Sequences of primers used for real-time PCR

Analysis of actin cytoskeleton dynamics

The G/F-actin ratio in vivo assay kit (Cytoskeleton, Denver, CO) was used to measure the actin cytoskeleton dynamics in the aorta cultured for 24 hours with and without 0.3 µM Jasp based on the manufacturer’s protocol. Briefly, pooled aortas were homogenized in 500 µl F-actin stabilization buffer. Lysates were centrifuged at 2,000 rpm for 5 min at 37°C to pellet unbroken cells, and then the supernatants were collected. To separate the F-actin from the G-actin, the supernatants were centrifuged at 100,000 g for 1 h at 37°C. The supernatants were then immediately collected, while the pellets were resuspended in ice-cold H₂O plus 1 µM cytochalasin D and incubated on ice for 1 h to dissociate F-actin. The resuspended pellets were gently mixed every 15 min. To measure F/G-actin ratio, equal amounts of proteins from the supernatant (G-actin) and the resuspended pellet (F-actin) underwent immunoblot analysis using the actin antibody in the kit.

Cell culture and Luciferase assay

PAC1 (a pulmonary artery-derived SMC line) (Rothman et al., 1992) cells were maintained in DMEM (Invitrogen) with 10 % FBS at 37°C with 5 % CO₂. The SMC promoter reporters (50ng) including SM22α, SM α-actin, SM-MHC, 4xCArGnear, and aortic carboxypeptidase-like protein (ACLP) (Layne et al., 2002; Li et al., 1996; Wang et al., 2001; Yoshida et al., 2004) were transiently transfected with 1 ng CMV-Renilla Luciferase Reporter (Promega) into PAC1 using the Lipofectamine and Plus transfection reagents (Invitogen) for 48 hours. 0.5 µM latrunculin B (LatB) or 0.3 µM jasplakinolide (Jasp) was added to the cultures for 6 hours before harvesting for luciferase assays. The promoter activities were determined by the firefly luciferase activity relative to the internal control renilla luciferase activity using the dual luciferase assay system described by the manufacturer (Promega, Madison, WI).

Data Analysis

At least three independent experiments were performed for all assays. The values presented are means ± standard errors of the means (SEMs). Statistical analysis was performed using one-way ANOVA. The difference was considered significant at p-value < 0.05.

Results and Discussion

Organ culture-induced drastic dedifferentiation of VSMC

Aorta organ culture has been widely used as an ex vivo model for studying vessel pathophysiology including endothelium dysfunction, vasoconstriction, and migration and proliferation of VSMC. To evaluate the practicality of using aorta organ culture to study the molecular mechanisms of VSMC phenotypic modulation, we performed a time-course expression of the VSMC differentiation markers SMA, SM22, and SM-MHC upon removal of aorta from the mice. Consistent with a previous report (Guo et al., 2008), we found that mRNA expression of all the selected VSMC marker genes decreases by 25% in the first hour and steadily falls by 90% after 24 hours (Fig.1).
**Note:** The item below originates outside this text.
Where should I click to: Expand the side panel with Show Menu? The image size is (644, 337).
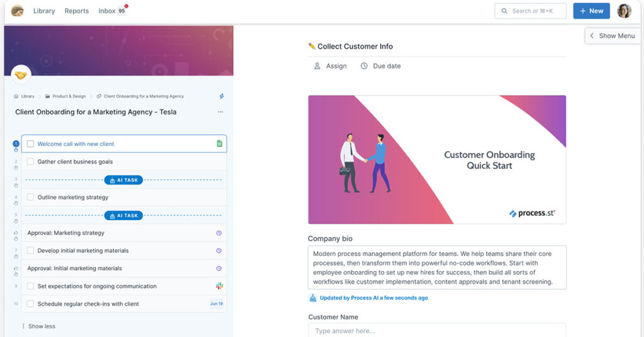tap(612, 36)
Such drastic VSMC dedifferentiation can be observed in all aorta organ cultures irrespective of the genetic background of the mice.

Fig. 1

The expression of VSMC-specific genes and key transcriptional regulators SRF and myocardin in organ culture (OC). The real time RT-PCR assay shows that mRNA levels of VSMC-specific gene (SMA, SM22, SM-MHC) and transcriptional regulator (SRF and myocardin) (more ...)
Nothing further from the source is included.